TINJAUAN HUKUM ISLAM TERHADAP PEMBAGIAN HARTA WARIS DALAM SISTEM KEKELUARGAAN DAN ADAT (STUDI KASUS DI DESA HAMALAU KABUPATEN HULU SUNGAI SELATAN)
Abstrak
Penelitian ini bertolak dari permasalahan dikalangan sebagian masyarakat
tidak membagi harta warisan sesuai dengan ilmu faraid, salah satunya adalah
membagi harta warisan dengan sistem kekeluargaan (bagi sama rata).
Penelitian ini bertujuan untuk mengetahui pembagian harta waris dalam sistem
kekeluargaan dan adat di Desa Hamalau Kabupaten Hulu Sungai Selatan.

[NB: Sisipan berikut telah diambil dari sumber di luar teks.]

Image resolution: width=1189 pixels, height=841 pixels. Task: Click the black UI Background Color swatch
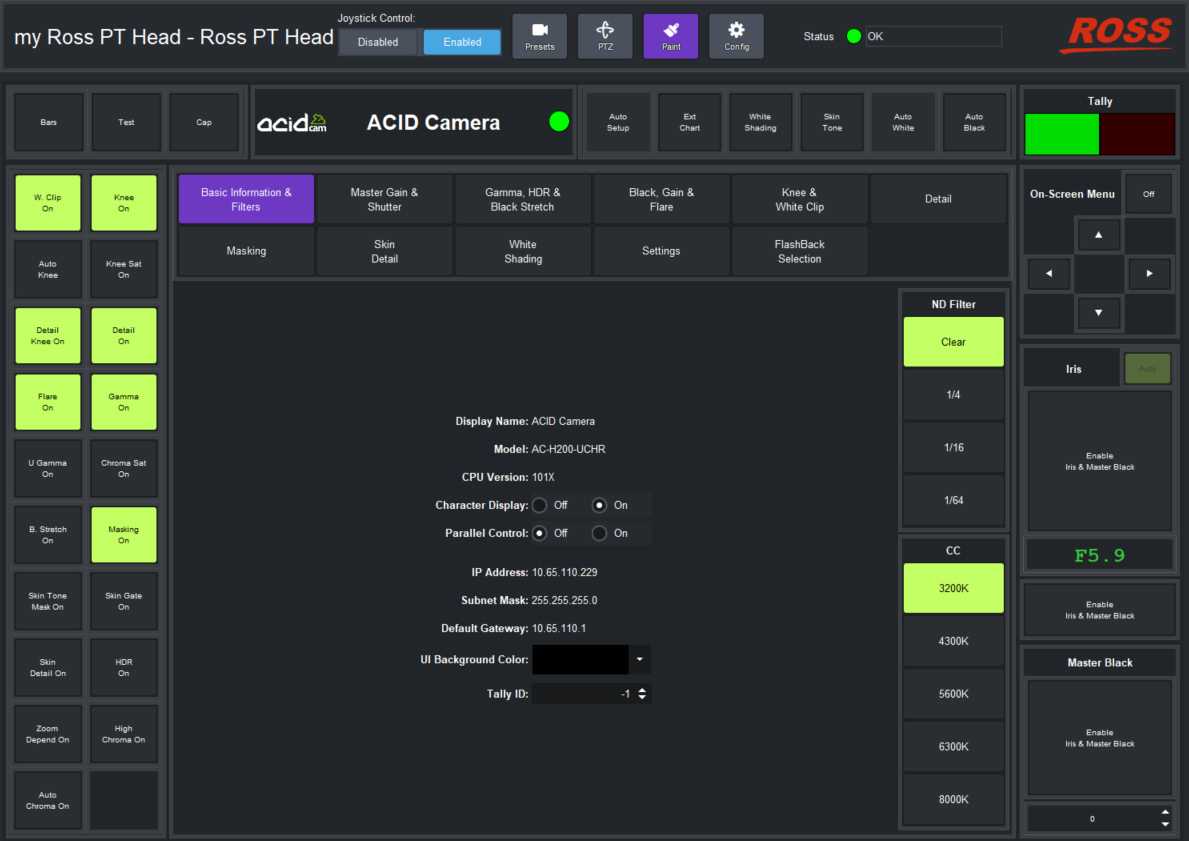[580, 660]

Penelitian ini merupakan penelitian lapangan (field research). Subjeknya
adalah ahli waris yang terlibat dan masyarakat yang dianggap mampu memberikan
informasi atau keterangan tentang data yang diperlukan. Adapun objeknya adalah
pembagian harta waris dengan sistem kekeluargaan dan adat.
Melalui pendekatan normative penelitian ini menghasilkan temuan sebagai
berikut: (1) Pelaksanaan pembagian harta waris dilakukan secara
kekeluargaan(musyawarah) dengan bagian sama rata antara laki-laki dan perempuan.
(2) dan sebagian harta waris menjadi milik bersama ahli waris, dikelola untuk
kepentingan pewaris. (3) harta waris di Desa Hamalau tidak langsung dibagi tetapi
100 hari bahkan 4 tahun stelah pewaris meninggal.